The first learning session was held in May 2018 at St Mellion resort in Plymouth. Seeing the preparations transform into reality was quite emotional. Jono Broad, the SW AHSN’s patient representative lead, gave a great session on ‘what matters to me’. Mike Davidge was a great QI bootcamp trainer and the workshops sparked teams from across organisations working together, really together. After two days of teaching and workshops, delegates left with a buzz. Back at base, people seemed to be talking with urgency and interest about what they had seen and learnt. They were motivated to do something themselves and not wait for permission.
The second learning session was held in September in Newquay. The session, on opiates, was boosted by a fantastic patient story. Sean Jennings had given up opiates originally prescribed to him therapeutically. He gave impetus to the programme looking to reduce over-prescribing. The workgroups bonded even further across organisations, sharing improvement ideas and showing better understanding for each other’s points of view.
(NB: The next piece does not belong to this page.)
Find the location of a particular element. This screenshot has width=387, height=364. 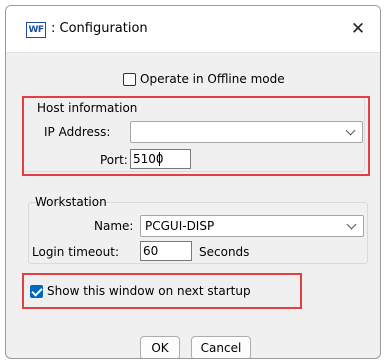

startup-highlight-box is located at coordinates (162, 291).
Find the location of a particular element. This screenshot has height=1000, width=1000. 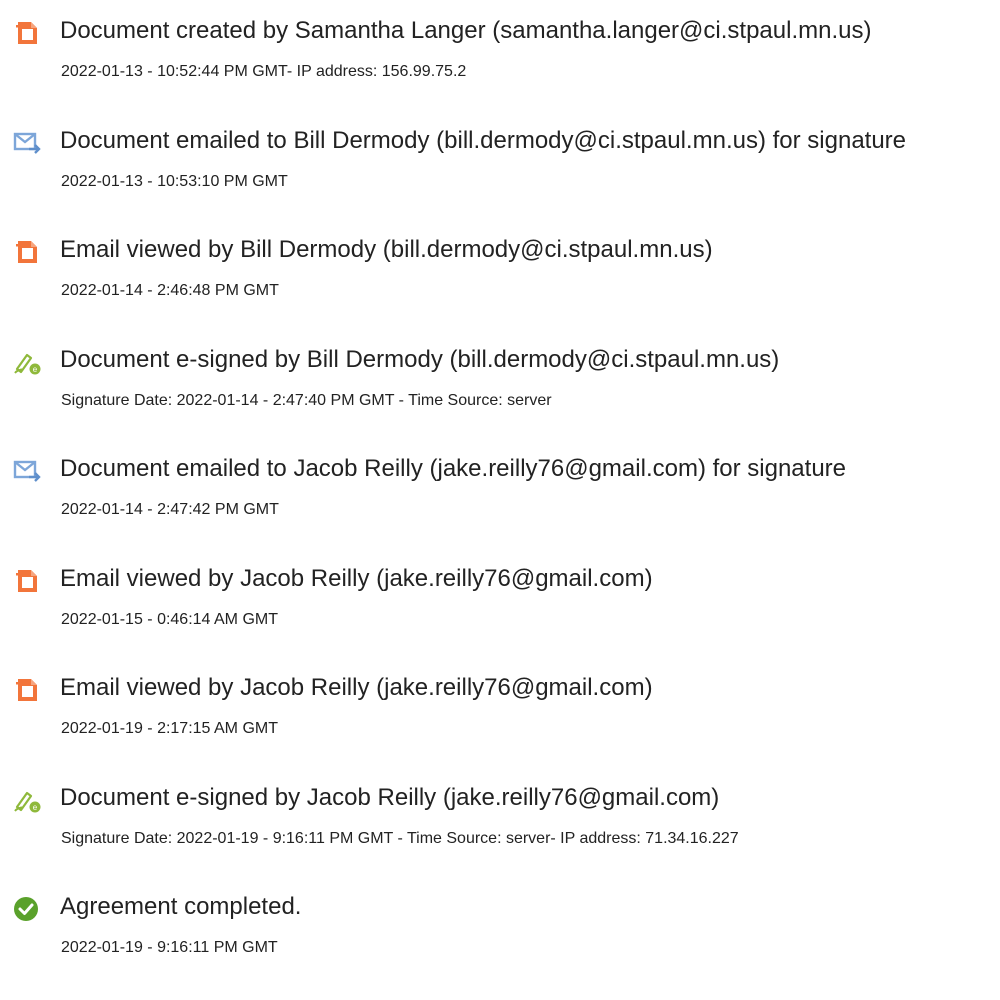

event-detail: 2022-01-19 - 2:17:15 AM GMT is located at coordinates (170, 728).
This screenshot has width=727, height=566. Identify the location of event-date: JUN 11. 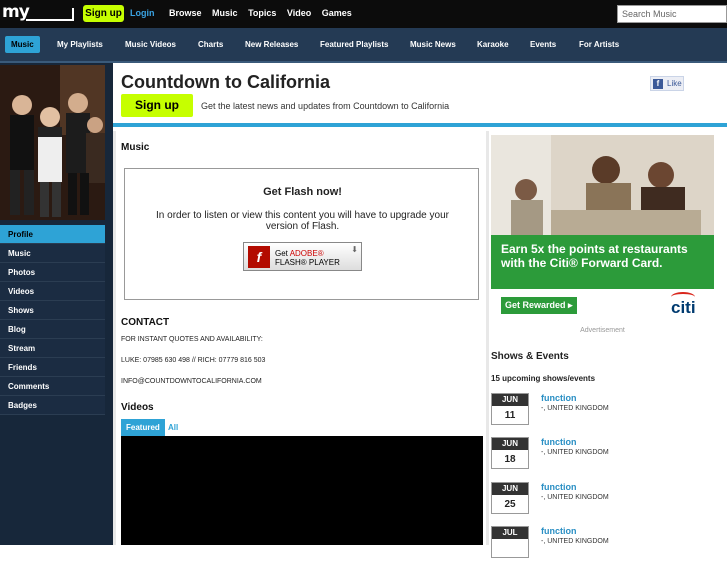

The third learning session took place in December; there was more data and there were more ideas for improvement. Delegates had tested changes in their organisations and some even had results, including a poster or two. Participants expressed confidence that PSKQI had enhanced their improvement efforts and that shared working was an important ingredient. People reflected the views ‘little changes create ripples and big changes’, ‘think big, plan small’ and ‘listen to staff’. Participants have work underway which is crossing organisational boundaries, improving communication and teamwork across the system, and has a common goal.
So, in response to my initial question, could we use PSKQI to save lives and improve patient safety in Cornwall? Yes, we can, we have …and we still are.